Tuesday, December 8, 2009

In Greece, 1959-1961 (a)


All the Images may be Clicked to Zoom
Through the Isthmus in the Corinth Canal:
Photo from 1970 (see poster)
Any vessel not more than about 200 ft. can use the Corinth Canal and avoid sailing around the Peloponnesos. These photos are not my first, but they are relatively good. On the canal, still impressive, see Wiki: http://en.wikipedia.org/wiki/Corinth_Canal. The TSS New York, on which I first came to Europe, was barely able to sail through the Canal, though not on the voyage that I took, and I arrived on something smaller, out of Brindisi.
For a few posts I'd like to write about Greece c. 1960 (my stay, minus the holidays in England and some research in South Italy and Sicily, was from the autumn of 1959 through the summer of 1961).
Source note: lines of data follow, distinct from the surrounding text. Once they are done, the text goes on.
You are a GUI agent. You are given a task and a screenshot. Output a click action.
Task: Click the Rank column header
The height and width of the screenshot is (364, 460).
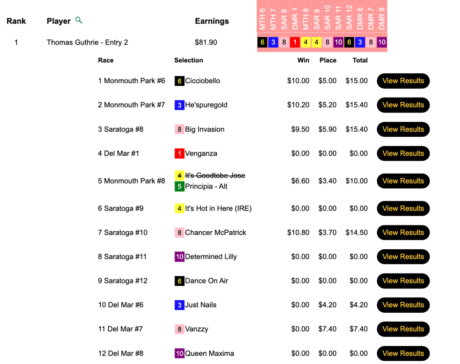point(16,21)
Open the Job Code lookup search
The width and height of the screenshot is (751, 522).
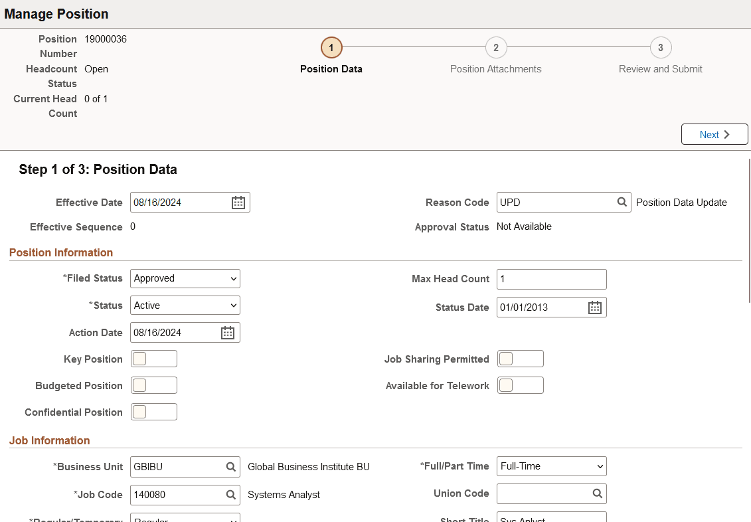click(x=230, y=495)
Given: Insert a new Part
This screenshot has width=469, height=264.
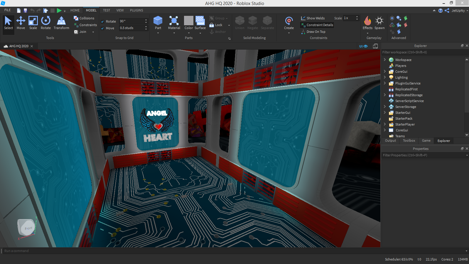Looking at the screenshot, I should (158, 21).
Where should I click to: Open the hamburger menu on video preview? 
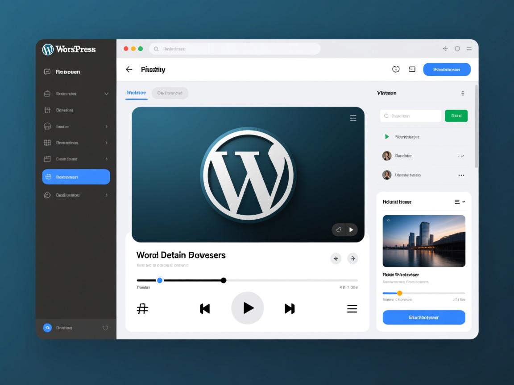pyautogui.click(x=353, y=118)
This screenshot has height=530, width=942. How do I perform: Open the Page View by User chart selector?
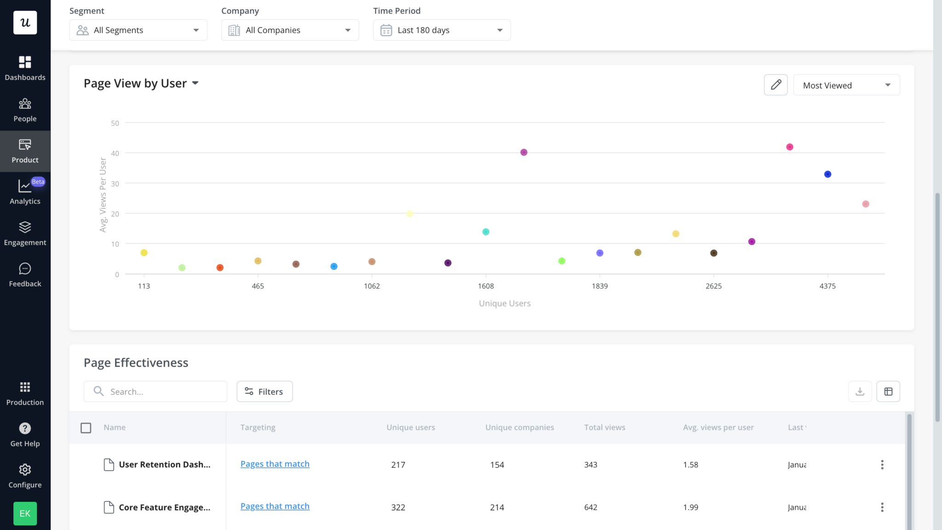tap(195, 83)
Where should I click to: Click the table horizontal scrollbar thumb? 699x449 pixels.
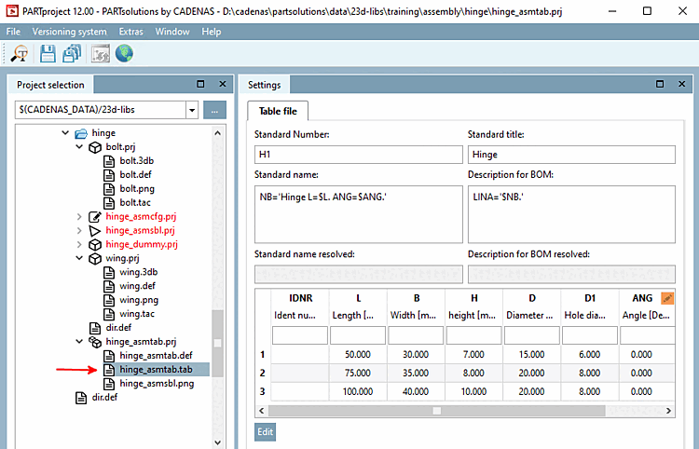click(435, 410)
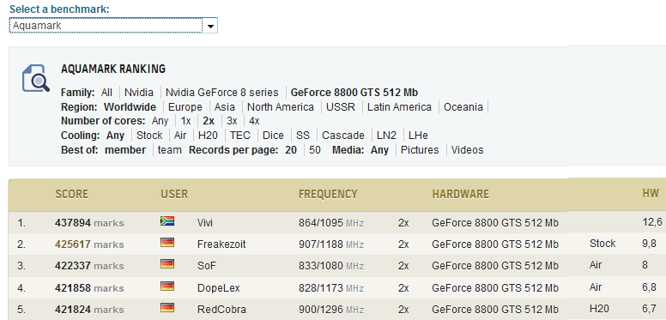Click the German flag next to RedCobra
The image size is (666, 320).
[x=167, y=307]
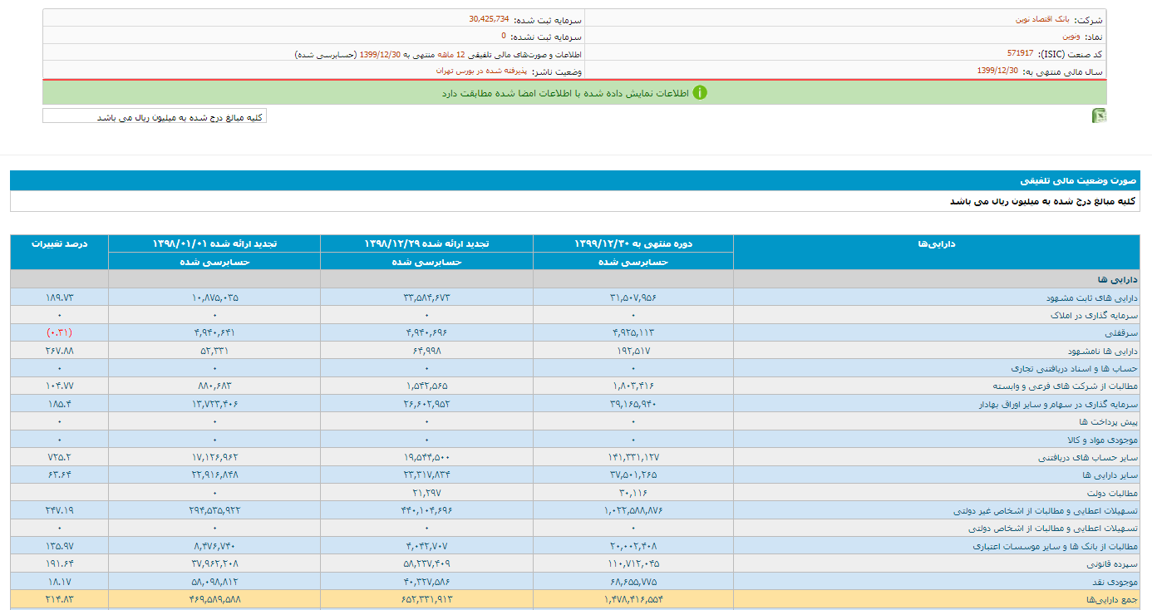Click the ISIC industry code 571917

click(x=1020, y=53)
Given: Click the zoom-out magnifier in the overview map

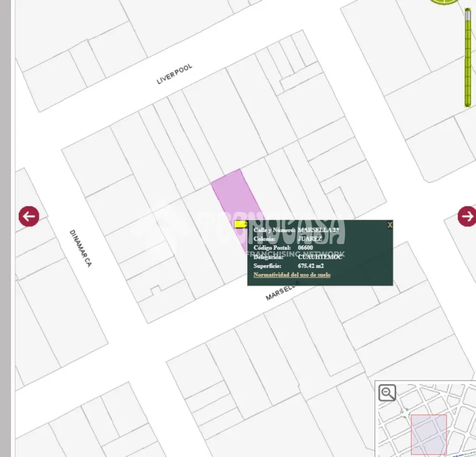Looking at the screenshot, I should (x=387, y=393).
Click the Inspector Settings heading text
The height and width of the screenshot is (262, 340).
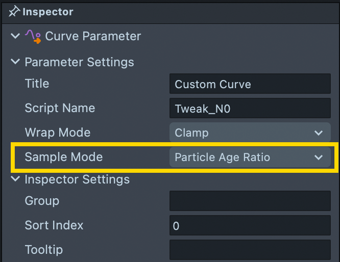click(77, 179)
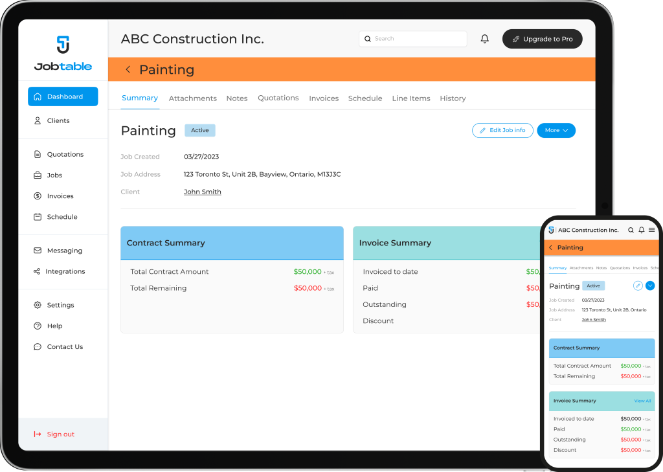Viewport: 663px width, 472px height.
Task: Open Messaging in the sidebar
Action: coord(64,251)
My photos from Greece may be of interest since, though I photographed for the beauty of that land and the great-heartedness of the Greeks, I was living there, I knew more and more of the spoken language (until people would ask me whether I was German—Germans being famous for learning to speak Greek better than the rest of us, and I was red-headed, as Greeks tended to think most Germans were—or even, in spite of my looks, Greek-American), and I was just as likely to photograph a scene without a name and without ruins as one in the Blue Guide: using the Canal as a frontispiece is only because that's where I arrived, just as Liverpool is where I arrived, initially, in England. This blog is not a catalogue raisonné of my academic resumé!
Finding all the old slides and negatives is no joke, so I'll just take them as they come to light.
For example, from our trip bus, at a brief stop, here is Euboea as seen from Attica on the road to Scala Oropou, where we would visit the Amphiareion. For the Info, just Search Oropos. This is an introduction to the beauty of Greece, the tourist hotels and the historic sites being amply covered both on line and in the venerable Blue Guide.

On the way to Scala Oropou, Euboea from Attica. Think of smelling the pines.
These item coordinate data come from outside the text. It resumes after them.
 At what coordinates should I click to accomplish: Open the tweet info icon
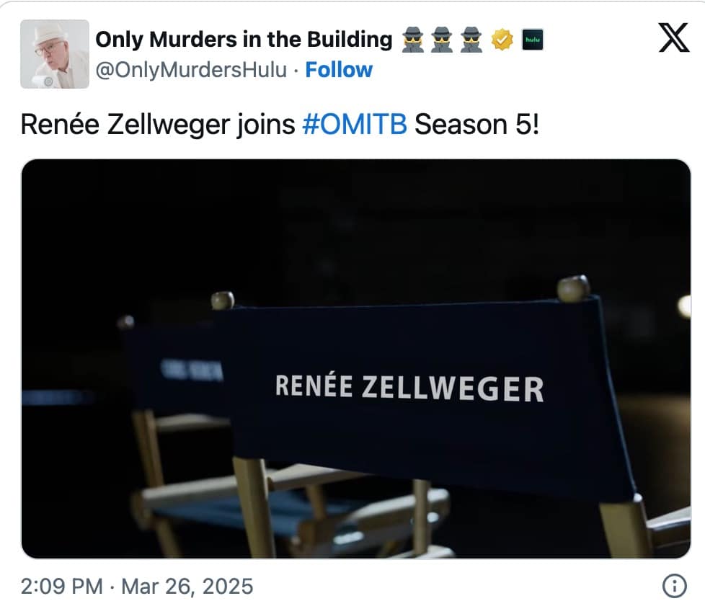pos(674,586)
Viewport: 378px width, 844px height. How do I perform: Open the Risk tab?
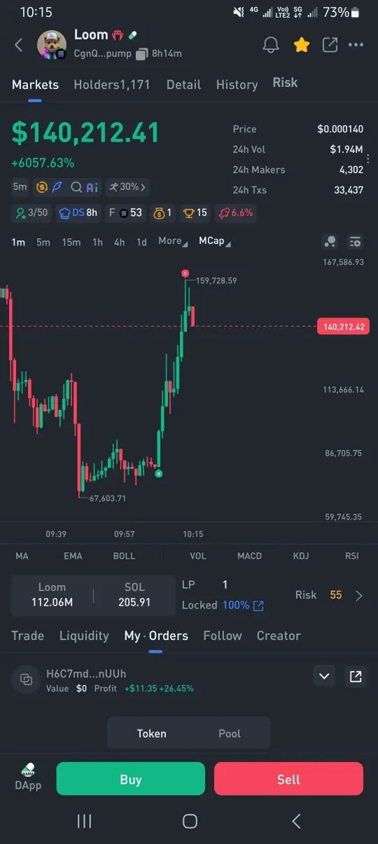(285, 82)
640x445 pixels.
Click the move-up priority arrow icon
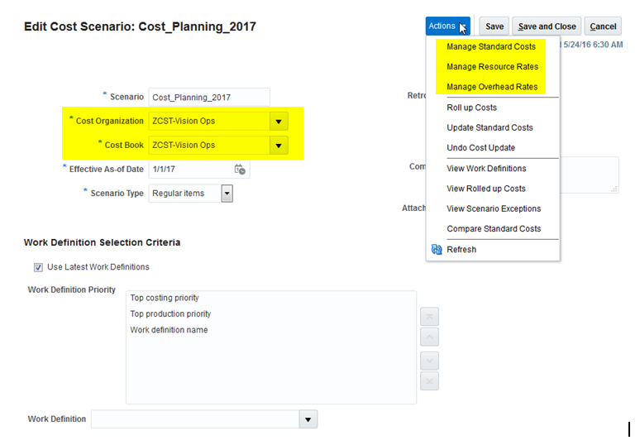(x=429, y=337)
Once a week, early in the morning, the donkeys' braying is your alarm to wake up. A decade later, both for traffic control and purportedly for sanitary reasons, donkeys were no longer permitted within the city limits, though the outdoor market, much more stylish and higher off the hog, is still held in the little plateia up the hill from the Marasleion school. The dealers who had donkeys sent them somewhere else between breakfast and siesta time. It is amusing to have seen open-air markets featuring local produce and, at some, local junk, too, re-appear in the USA; the rambler rose that thrives at one corner of my house was a gift purchased at our Saturday Market. But here are two bad, old scans of photos from February of 1961 of the market just above the American School in Athens.


Laiki Agora February 1961
Once on the road, or the sea, for study, touristic photographs, especially at first (and this is autumn of 1959, my only visit as it happens, to Mykonos), often were taken on the fly and towards the end of the day. Old ASA 10 Kodachrome, in any case, though it survives best, was always a dense emulsion, in three layers. We weren't there to see Mykonos windmills, let alone donkey carts and the pet pelican Petros, but for Delos, and persons who have been to Mykonos more recently than 1959 will know whether it has changed very much.

Mykonos Quai, Autumn 1959
One day at Delos, after our reports and all were done, Professor Vanderpool asked if I'd like to climb to the top of Mt. Kynthos—a mountain just my size, for I was not born to climb. On the way up there's a Hellenistic, 2nd century BCE, temple of Serapis, and from the top you can see a number of the Cyclades, not that I can name them from my sunset photos. It is from Kynthos, of course, that Artemis takes her epithet, Kynthia, so that poets like Sir Philip Sidney called Diana, too, Cynthia, whence hundreds of thousands of girls of the western world. I wonder what those poets imagined Kynthos was like, considering their fantasy image of Arcadia. The Cyclades are rocks, the peaks of submarine mountains, and Kynthos is the peak of Delos.


September 1959, from the top of Mt. Kynthos
That is, I think the only color photo of a sunset I took in Greece; later I took one from the acropolis of Thessaloniki but in black-and-white.
I spoke of Arcadia, and the site of the Temple of Apollo Epikourios at Bassae is almost my favorite place in all of Greece. Again, antique Kodachrome recorded it near the end of a cloudy day. Again, too, as for all of these places, go to Wikipedia or the Blue Guide or Perseus for the relevant antiquities. This is the place for the images and memories that I hardly had a chance to use in teaching, when students would ask whether they 'had to' know those pictures. Recently the temple has been in a large tent for renovation, having suffered too many times from earthquakes, so I never photographed it with newer film or a better camera. But, nota bene, this really IS Arcadia.


Just before our leaving the site, the sun broke through and struck the temple.

And finally, back to Euboea, here is a 1959 photograph of Chalkis:

It was another such towering cumulus cloud that tempted me, looking toward Mt. Olympus, to photograph a sunset in Thessaloniki.